= Exercise instructions =
Return all of the following records verbatim, line for line, with nothing altered.

= Record extracts =
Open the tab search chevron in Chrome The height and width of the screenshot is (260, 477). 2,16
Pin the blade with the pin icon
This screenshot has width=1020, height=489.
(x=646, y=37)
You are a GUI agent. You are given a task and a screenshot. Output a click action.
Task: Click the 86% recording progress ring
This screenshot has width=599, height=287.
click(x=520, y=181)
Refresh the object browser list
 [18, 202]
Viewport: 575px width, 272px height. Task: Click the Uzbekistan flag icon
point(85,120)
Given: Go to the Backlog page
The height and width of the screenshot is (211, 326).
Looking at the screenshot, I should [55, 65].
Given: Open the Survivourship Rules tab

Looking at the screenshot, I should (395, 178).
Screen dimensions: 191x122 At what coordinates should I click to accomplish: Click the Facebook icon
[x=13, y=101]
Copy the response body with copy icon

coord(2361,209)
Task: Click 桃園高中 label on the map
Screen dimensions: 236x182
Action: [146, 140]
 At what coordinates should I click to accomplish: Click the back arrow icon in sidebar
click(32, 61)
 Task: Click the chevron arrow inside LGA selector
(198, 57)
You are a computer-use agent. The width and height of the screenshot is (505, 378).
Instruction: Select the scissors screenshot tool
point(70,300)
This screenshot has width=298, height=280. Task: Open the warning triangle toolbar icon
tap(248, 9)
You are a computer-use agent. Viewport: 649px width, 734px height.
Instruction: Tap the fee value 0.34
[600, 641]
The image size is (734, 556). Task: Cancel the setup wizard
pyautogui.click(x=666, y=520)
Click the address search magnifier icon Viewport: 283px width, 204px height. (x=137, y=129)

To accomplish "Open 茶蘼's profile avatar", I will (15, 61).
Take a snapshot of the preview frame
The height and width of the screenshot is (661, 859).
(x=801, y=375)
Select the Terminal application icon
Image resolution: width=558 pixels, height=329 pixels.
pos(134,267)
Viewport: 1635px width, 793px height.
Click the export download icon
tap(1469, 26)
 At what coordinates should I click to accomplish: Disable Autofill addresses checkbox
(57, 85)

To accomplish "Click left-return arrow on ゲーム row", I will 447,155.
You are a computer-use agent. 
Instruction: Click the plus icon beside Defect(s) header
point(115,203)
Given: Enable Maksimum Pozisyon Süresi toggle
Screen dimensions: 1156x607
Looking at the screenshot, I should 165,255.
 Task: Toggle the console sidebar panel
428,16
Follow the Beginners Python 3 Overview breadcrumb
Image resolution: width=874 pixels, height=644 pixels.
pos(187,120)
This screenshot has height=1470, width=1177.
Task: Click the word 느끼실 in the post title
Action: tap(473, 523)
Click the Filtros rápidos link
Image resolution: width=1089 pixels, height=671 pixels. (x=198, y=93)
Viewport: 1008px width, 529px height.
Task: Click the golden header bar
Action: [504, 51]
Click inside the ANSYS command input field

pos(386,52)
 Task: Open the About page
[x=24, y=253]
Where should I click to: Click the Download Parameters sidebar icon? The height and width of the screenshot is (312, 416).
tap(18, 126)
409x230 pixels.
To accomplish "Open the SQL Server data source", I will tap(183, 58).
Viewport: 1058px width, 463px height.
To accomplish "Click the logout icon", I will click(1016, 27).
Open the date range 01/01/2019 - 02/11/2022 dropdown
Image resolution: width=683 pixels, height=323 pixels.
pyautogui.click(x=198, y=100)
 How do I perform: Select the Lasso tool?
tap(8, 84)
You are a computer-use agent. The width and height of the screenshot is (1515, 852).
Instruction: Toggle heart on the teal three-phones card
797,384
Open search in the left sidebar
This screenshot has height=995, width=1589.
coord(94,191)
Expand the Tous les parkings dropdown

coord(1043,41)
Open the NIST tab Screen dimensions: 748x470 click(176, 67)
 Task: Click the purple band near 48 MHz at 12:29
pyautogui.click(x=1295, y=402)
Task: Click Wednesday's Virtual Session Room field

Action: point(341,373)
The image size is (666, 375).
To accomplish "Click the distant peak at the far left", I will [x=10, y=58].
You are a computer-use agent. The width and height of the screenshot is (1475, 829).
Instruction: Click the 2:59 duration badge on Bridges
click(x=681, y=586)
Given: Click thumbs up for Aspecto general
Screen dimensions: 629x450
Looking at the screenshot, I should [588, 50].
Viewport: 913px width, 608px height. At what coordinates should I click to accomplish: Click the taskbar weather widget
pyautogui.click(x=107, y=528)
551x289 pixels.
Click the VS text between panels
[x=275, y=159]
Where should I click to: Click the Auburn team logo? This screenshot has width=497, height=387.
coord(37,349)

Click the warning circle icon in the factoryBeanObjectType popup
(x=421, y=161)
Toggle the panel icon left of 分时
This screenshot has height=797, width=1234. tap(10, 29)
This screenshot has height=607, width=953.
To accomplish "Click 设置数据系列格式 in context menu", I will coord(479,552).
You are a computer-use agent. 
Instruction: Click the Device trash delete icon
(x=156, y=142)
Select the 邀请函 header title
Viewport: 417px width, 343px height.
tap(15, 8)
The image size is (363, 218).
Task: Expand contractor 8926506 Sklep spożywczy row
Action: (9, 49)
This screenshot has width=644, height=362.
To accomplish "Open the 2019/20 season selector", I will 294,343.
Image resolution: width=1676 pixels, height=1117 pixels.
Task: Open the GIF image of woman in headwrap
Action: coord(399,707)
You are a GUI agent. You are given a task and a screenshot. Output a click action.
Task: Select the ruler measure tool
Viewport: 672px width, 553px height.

= Solution to the problem =
Open the tab search chevron in Chrome The height and width of the screenshot is (260, 477). 2,16
Pin the blade with the pin icon
This screenshot has width=1020, height=489.
(x=646, y=37)
You are a GUI agent. You are given a task and a screenshot. Output a click action.
Task: Click the 86% recording progress ring
This screenshot has width=599, height=287.
click(x=520, y=181)
Refresh the object browser list
 [18, 202]
Viewport: 575px width, 272px height. Task: Click the Uzbekistan flag icon
point(85,120)
Given: Go to the Backlog page
The height and width of the screenshot is (211, 326).
Looking at the screenshot, I should [55, 65].
Given: Open the Survivourship Rules tab

Looking at the screenshot, I should (395, 178).
Screen dimensions: 191x122 At what coordinates should I click to accomplish: Click the Facebook icon
[x=13, y=101]
Copy the response body with copy icon

coord(2361,209)
Task: Click 桃園高中 label on the map
Screen dimensions: 236x182
Action: [146, 140]
 At what coordinates should I click to accomplish: Click the back arrow icon in sidebar
click(32, 61)
 Task: Click the chevron arrow inside LGA selector
(198, 57)
You are a computer-use agent. The width and height of the screenshot is (505, 378).
Instruction: Select the scissors screenshot tool
point(70,300)
This screenshot has width=298, height=280. Task: Open the warning triangle toolbar icon
tap(248, 9)
You are a computer-use agent. Viewport: 649px width, 734px height.
Instruction: Tap the fee value 0.34
[600, 641]
The image size is (734, 556). Task: Cancel the setup wizard
pyautogui.click(x=666, y=520)
Click the address search magnifier icon Viewport: 283px width, 204px height. (x=137, y=129)

To accomplish "Open 茶蘼's profile avatar", I will (15, 61).
Take a snapshot of the preview frame
The height and width of the screenshot is (661, 859).
(x=801, y=375)
Select the Terminal application icon
Image resolution: width=558 pixels, height=329 pixels.
pos(134,267)
Viewport: 1635px width, 793px height.
Click the export download icon
tap(1469, 26)
 At what coordinates should I click to accomplish: Disable Autofill addresses checkbox
(57, 85)

To accomplish "Click left-return arrow on ゲーム row", I will 447,155.
You are a computer-use agent. 
Instruction: Click the plus icon beside Defect(s) header
point(115,203)
Given: Enable Maksimum Pozisyon Süresi toggle
Screen dimensions: 1156x607
Looking at the screenshot, I should 165,255.
 Task: Toggle the console sidebar panel
428,16
Follow the Beginners Python 3 Overview breadcrumb
Image resolution: width=874 pixels, height=644 pixels.
pos(187,120)
This screenshot has height=1470, width=1177.
Task: Click the word 느끼실 in the post title
Action: tap(473, 523)
Click the Filtros rápidos link
Image resolution: width=1089 pixels, height=671 pixels. (x=198, y=93)
Viewport: 1008px width, 529px height.
Task: Click the golden header bar
Action: [504, 51]
Click inside the ANSYS command input field

pos(386,52)
 Task: Open the About page
[x=24, y=253]
Where should I click to: Click the Download Parameters sidebar icon? The height and width of the screenshot is (312, 416).
tap(18, 126)
409x230 pixels.
To accomplish "Open the SQL Server data source", I will tap(183, 58).
Viewport: 1058px width, 463px height.
To accomplish "Click the logout icon", I will click(1016, 27).
Open the date range 01/01/2019 - 02/11/2022 dropdown
Image resolution: width=683 pixels, height=323 pixels.
pyautogui.click(x=198, y=100)
 How do I perform: Select the Lasso tool?
tap(8, 84)
You are a computer-use agent. The width and height of the screenshot is (1515, 852).
Instruction: Toggle heart on the teal three-phones card
797,384
Open search in the left sidebar
This screenshot has height=995, width=1589.
coord(94,191)
Expand the Tous les parkings dropdown

coord(1043,41)
Open the NIST tab Screen dimensions: 748x470 click(176, 67)
 Task: Click the purple band near 48 MHz at 12:29
pyautogui.click(x=1295, y=402)
Task: Click Wednesday's Virtual Session Room field

Action: point(341,373)
The image size is (666, 375).
To accomplish "Click the distant peak at the far left", I will [x=10, y=58].
You are a computer-use agent. The width and height of the screenshot is (1475, 829).
Instruction: Click the 2:59 duration badge on Bridges
click(x=681, y=586)
Given: Click thumbs up for Aspecto general
Screen dimensions: 629x450
Looking at the screenshot, I should [588, 50].
Viewport: 913px width, 608px height. At what coordinates should I click to accomplish: Click the taskbar weather widget
pyautogui.click(x=107, y=528)
551x289 pixels.
Click the VS text between panels
[x=275, y=159]
Where should I click to: Click the Auburn team logo? This screenshot has width=497, height=387.
coord(37,349)

Click the warning circle icon in the factoryBeanObjectType popup
(x=421, y=161)
Toggle the panel icon left of 分时
This screenshot has height=797, width=1234. tap(10, 29)
This screenshot has height=607, width=953.
To accomplish "Click 设置数据系列格式 in context menu", I will coord(479,552).
You are a computer-use agent. 
Instruction: Click the Device trash delete icon
(x=156, y=142)
Select the 邀请函 header title
Viewport: 417px width, 343px height.
tap(15, 8)
The image size is (363, 218).
Task: Expand contractor 8926506 Sklep spożywczy row
Action: (9, 49)
This screenshot has width=644, height=362.
To accomplish "Open the 2019/20 season selector", I will 294,343.
Image resolution: width=1676 pixels, height=1117 pixels.
Task: Open the GIF image of woman in headwrap
Action: coord(399,707)
You are a GUI agent. You are given a task and a screenshot. Output a click action.
Task: Select the ruler measure tool
Viewport: 672px width, 553px height.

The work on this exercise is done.